Taiwan’s effective response to the COVID-19 outbreak called international attention to its outstanding public health system. At the same time, the crisis underscored the urgent need to develop an innovative biopharmaceutical R&D capability to combat new and rapidly spreading infectious diseases, as well as to meet the challenge of healthcare issues in an aging society.
According to the National Development Council’s projection, Taiwan will become a “super-aged society” by 2026, greatly increasing the demand for healthcare. However, healthcare spending in Taiwan as a proportion of GDP has risen only from 5.11% in 1996 to 6.58% in 2018, lower than Korea’s 7% and much lower than Japan’s 12%.
Meanwhile, life expectancy in Taiwan has continued to fall further and further behind that of Korea and Japan.
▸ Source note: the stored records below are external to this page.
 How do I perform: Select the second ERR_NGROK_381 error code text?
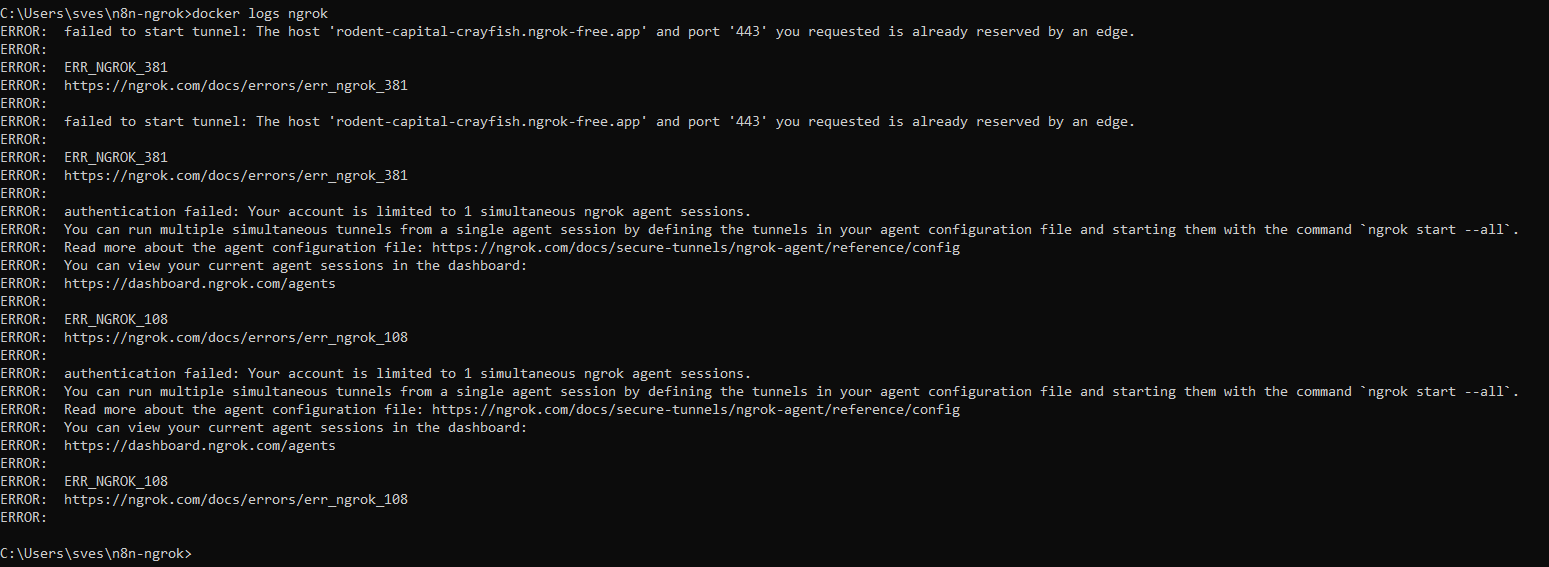(116, 157)
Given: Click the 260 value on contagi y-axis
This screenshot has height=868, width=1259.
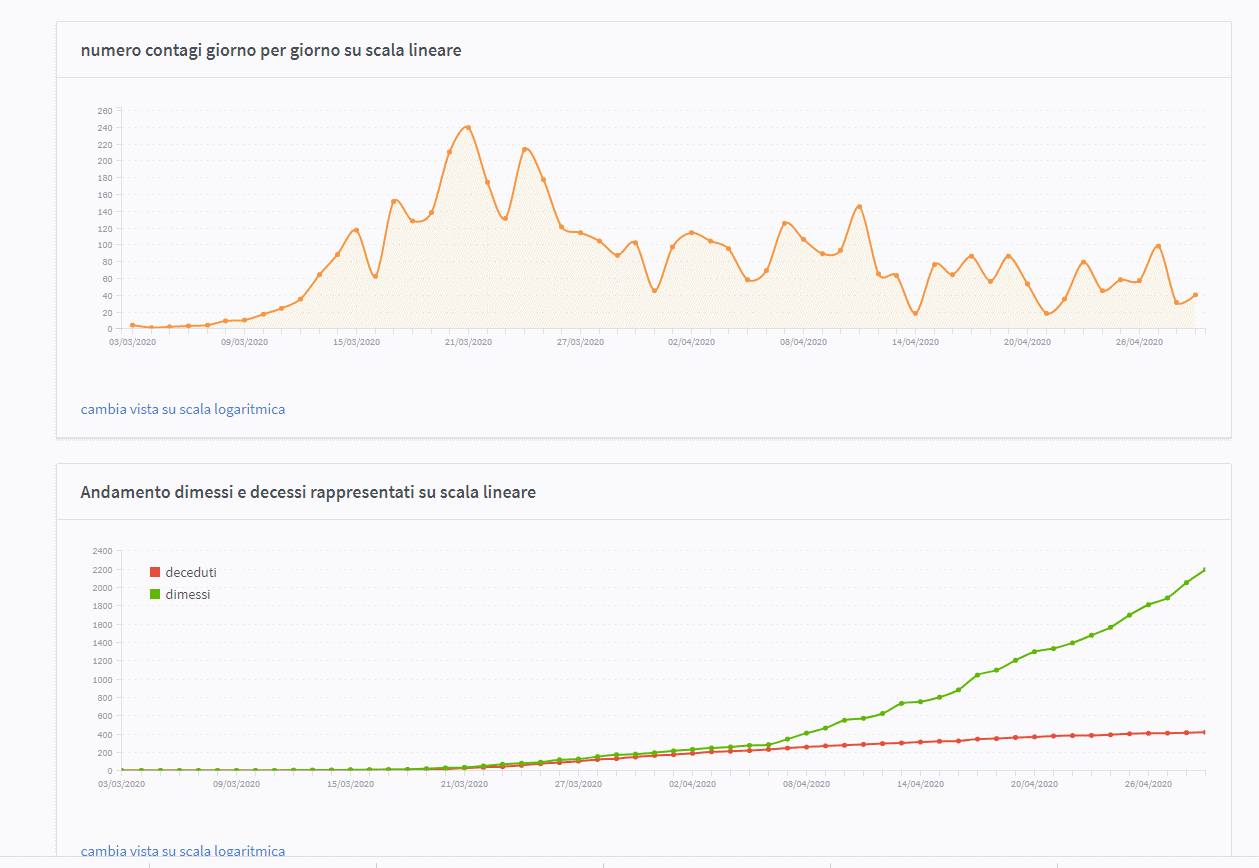Looking at the screenshot, I should (x=105, y=110).
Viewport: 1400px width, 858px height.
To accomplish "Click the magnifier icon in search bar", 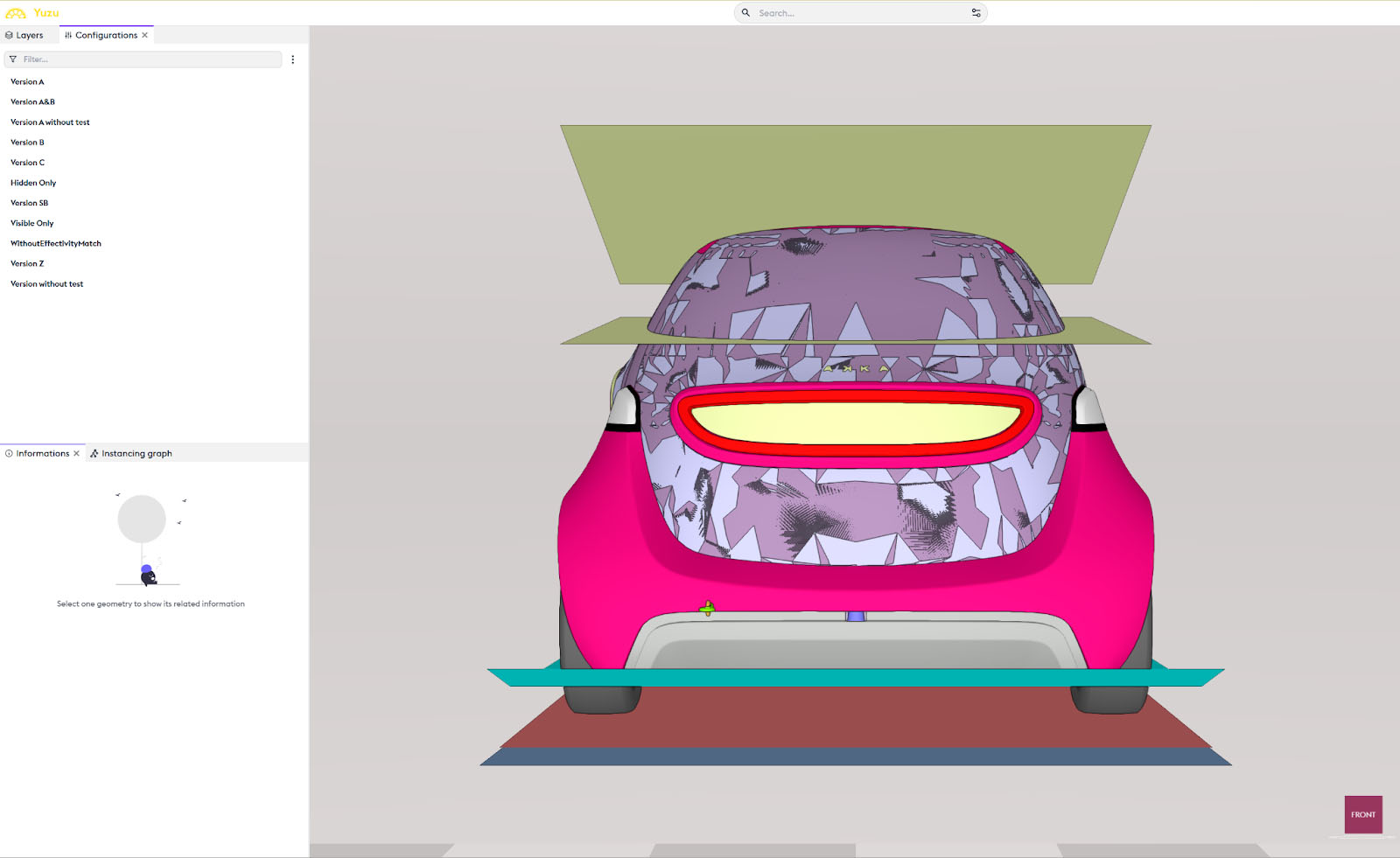I will coord(746,13).
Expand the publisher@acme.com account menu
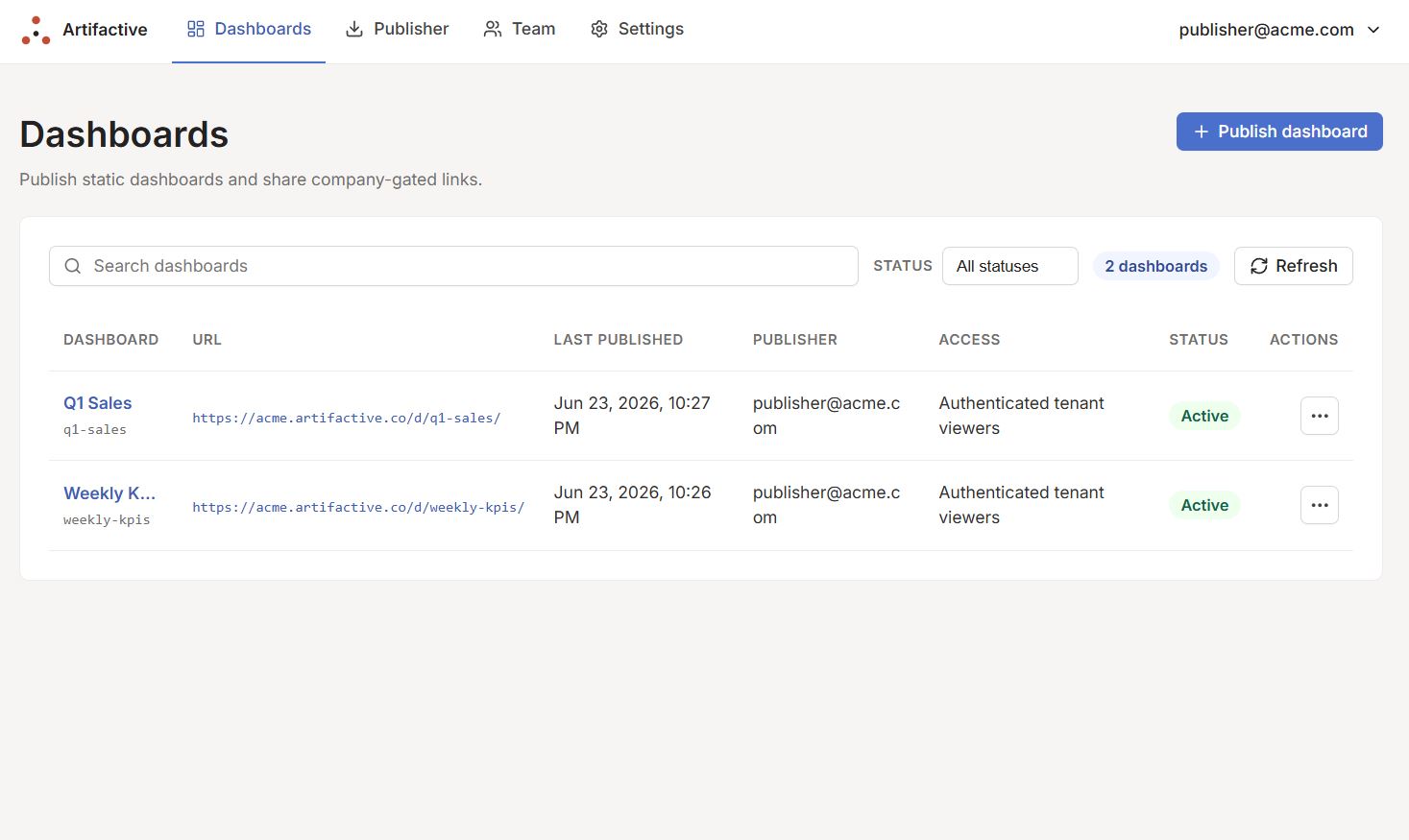 tap(1279, 30)
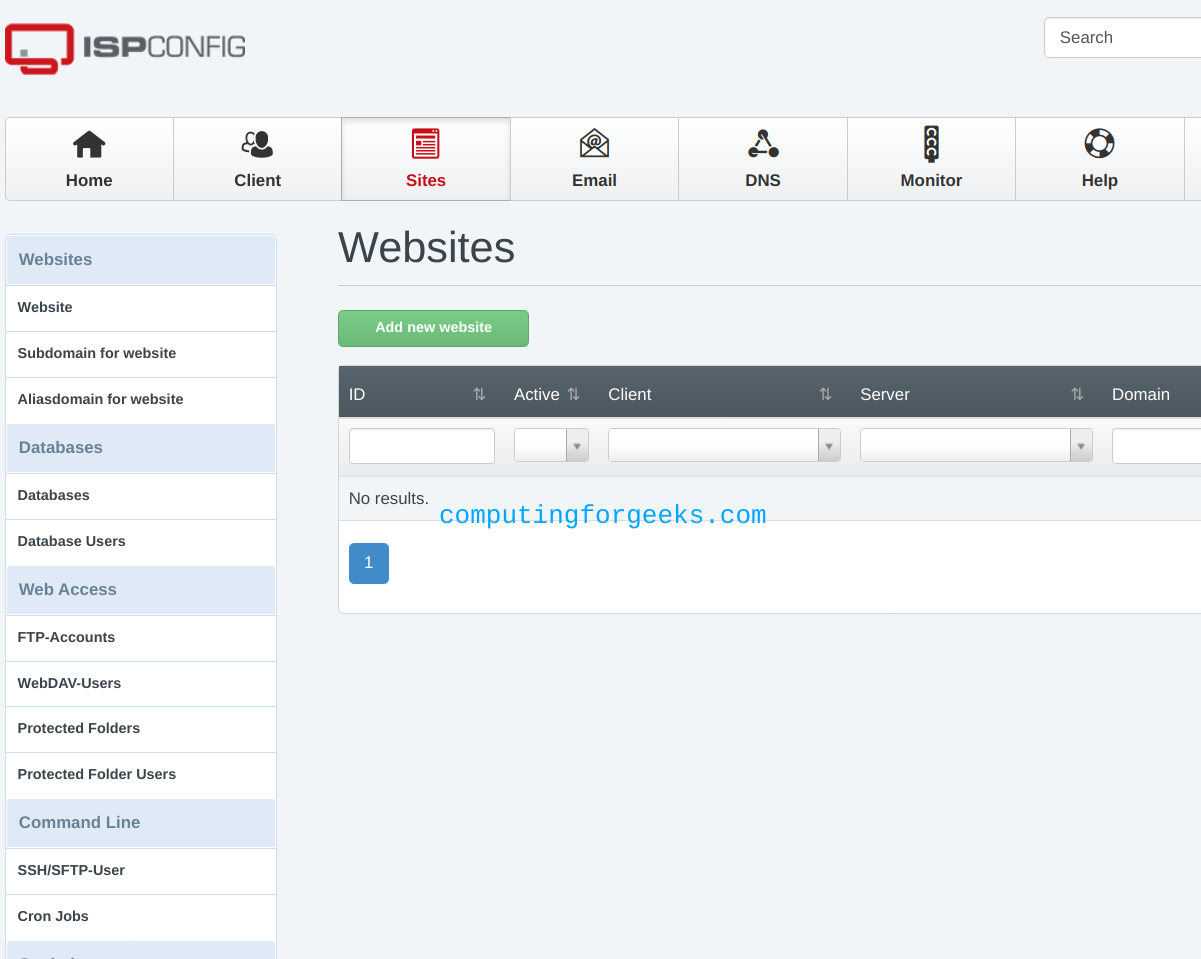Toggle ID column sorting
Image resolution: width=1201 pixels, height=959 pixels.
(x=480, y=394)
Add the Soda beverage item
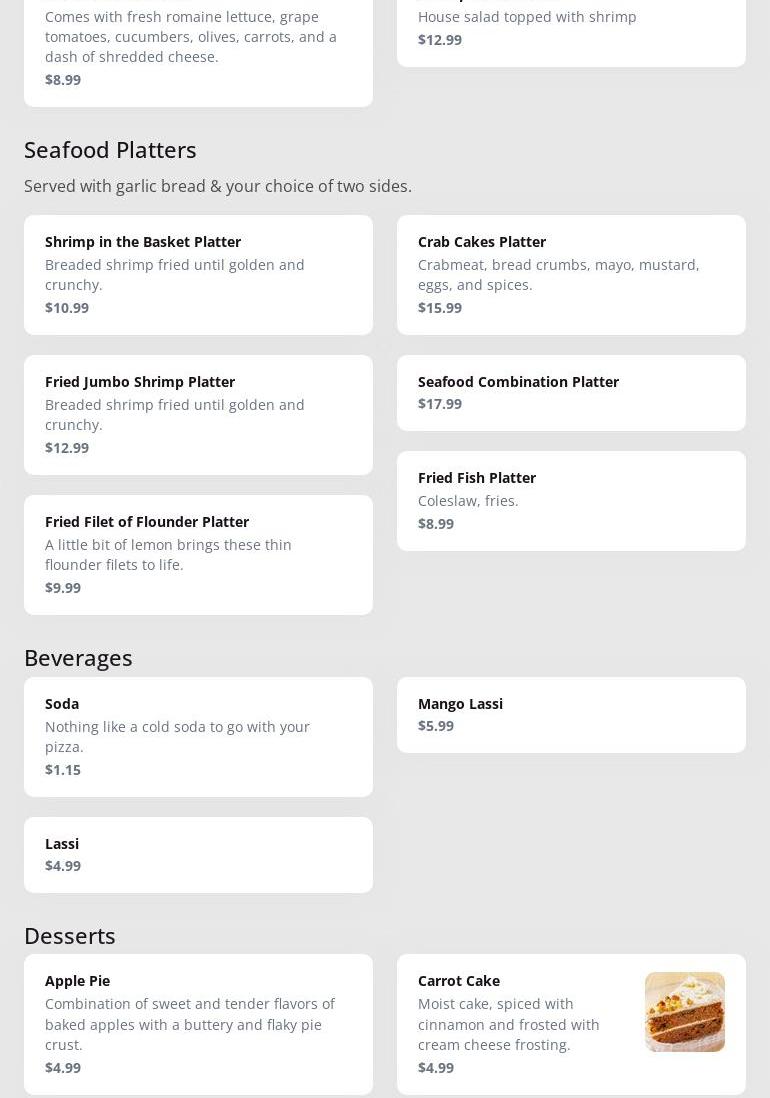This screenshot has width=770, height=1098. point(198,736)
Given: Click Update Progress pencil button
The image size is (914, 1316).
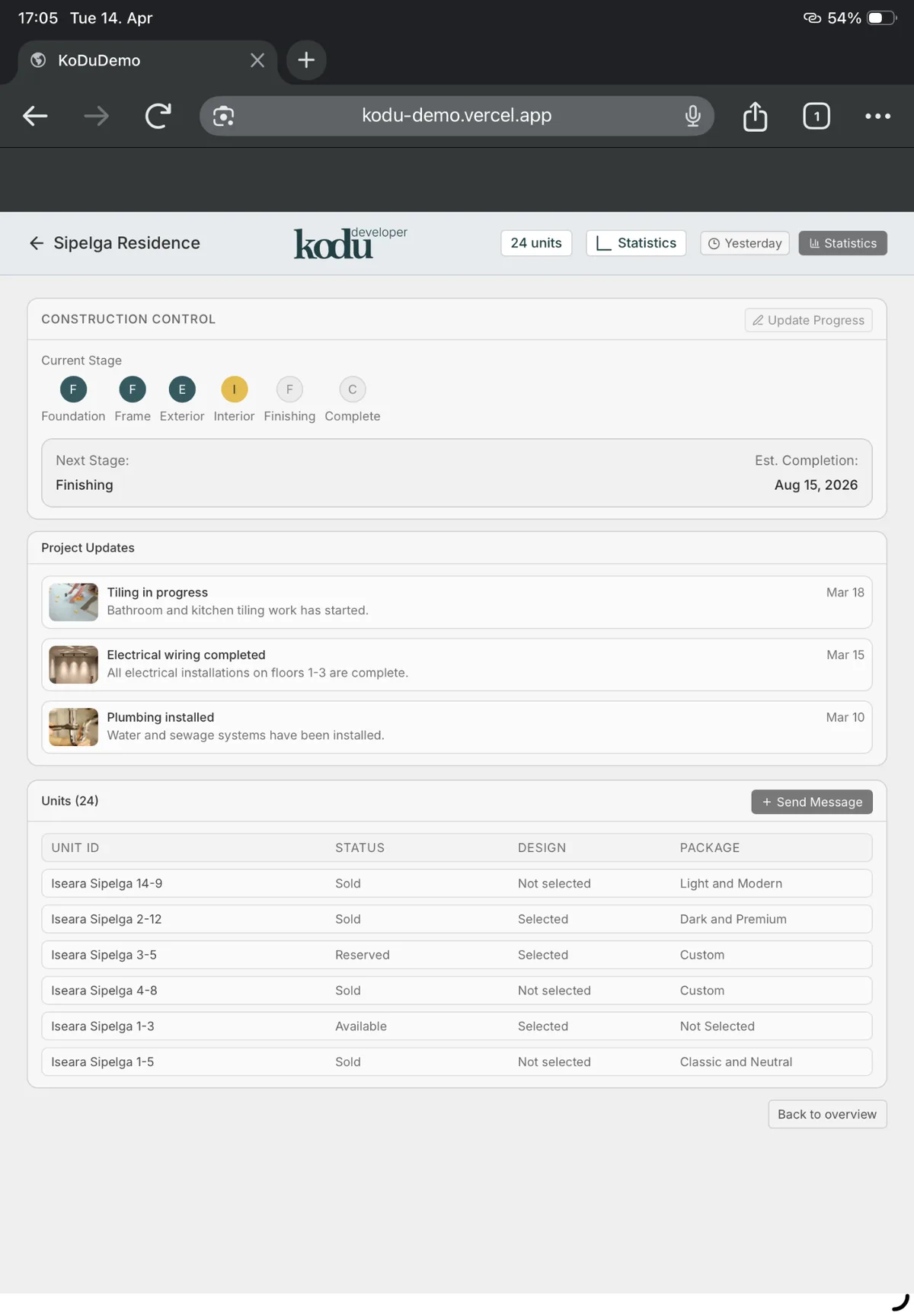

Life expectancy is viewed worldwide as a key indicator of basic public health, overall social and economic well-being, and national competitiveness.
The low proportion of healthcare spending to GDP in Taiwan compared to all OECD countries shows that Taiwan has considerable latitude for further increases in new technology funding under the National Health Insurance (NHI) Global Budget and for greater investment in the healthcare ecosystem.
This year the Committee suggests the following solutions to help meet the challenges faced by the healthcare system:
Accelerate patients’ access to lifesaving, lifechanging innovative drugs by securing adequate funding for new drugs/new indications and expediting copayment reform;
Improve implementation of the Drug Expenditure Target (DET) and Managed Entry Agreement (MEA) programs and build a more transparent, predictable, and sustainable reimbursement system; and
Replace cost-containment measures with a value-creation mindset to provide optimum incentives for the biopharmaceutical industry.
The Committee is convinced that by instituting these reforms, the government can spur the upgrading of Taiwan’s biopharmaceutical industry and lay a sustainable foundation for the healthcare ecosystem.
Suggestion 1: Improve patients’ access to innovative medicines.
1.1 Allocate sufficient new drug/new indication budget to meet the need for reimbursement of innovative medicine. Taiwan’s high quality of healthcare is the result of investment by the biomedical industry and the professionalism of its healthcare practitioners. Insufficient budget for new drugs and new indications will result in a less attractive investment environment for the biomedical industry in the long-term.
Value Creation: We urge the government to shift from a cost-control mindset to one of value-creation and to provide sufficient new-drug budget in accordance with unmet clinical needs.
Adopt global standards of care. The current slow timing and narrow scope of reimbursement fail to meet international clinical-treatment guidelines, impacting patient care.
Ensure sustainable high-quality healthcare. Over-reliance on strict cost-control is unsustainable for the delivery of high-quality healthcare in the long run.
Attract Biomedical Investment: Greater incentives for biomedical investment will strengthen Taiwan’s biomedical R&D capability and accelerate the government’s “5+2” biomedical innovation plan.
Attract foreign investment. Creating a positive environment for continuous foreign investment will also benefit domestic industry by facilitating international linkages.
Accelerate research and development. Enabling Taiwan to remain competitive in terms of global clinical R&D capability will further its long-term objective to become the Asia Pacific new-drug discovery and clinical-trial center of excellence.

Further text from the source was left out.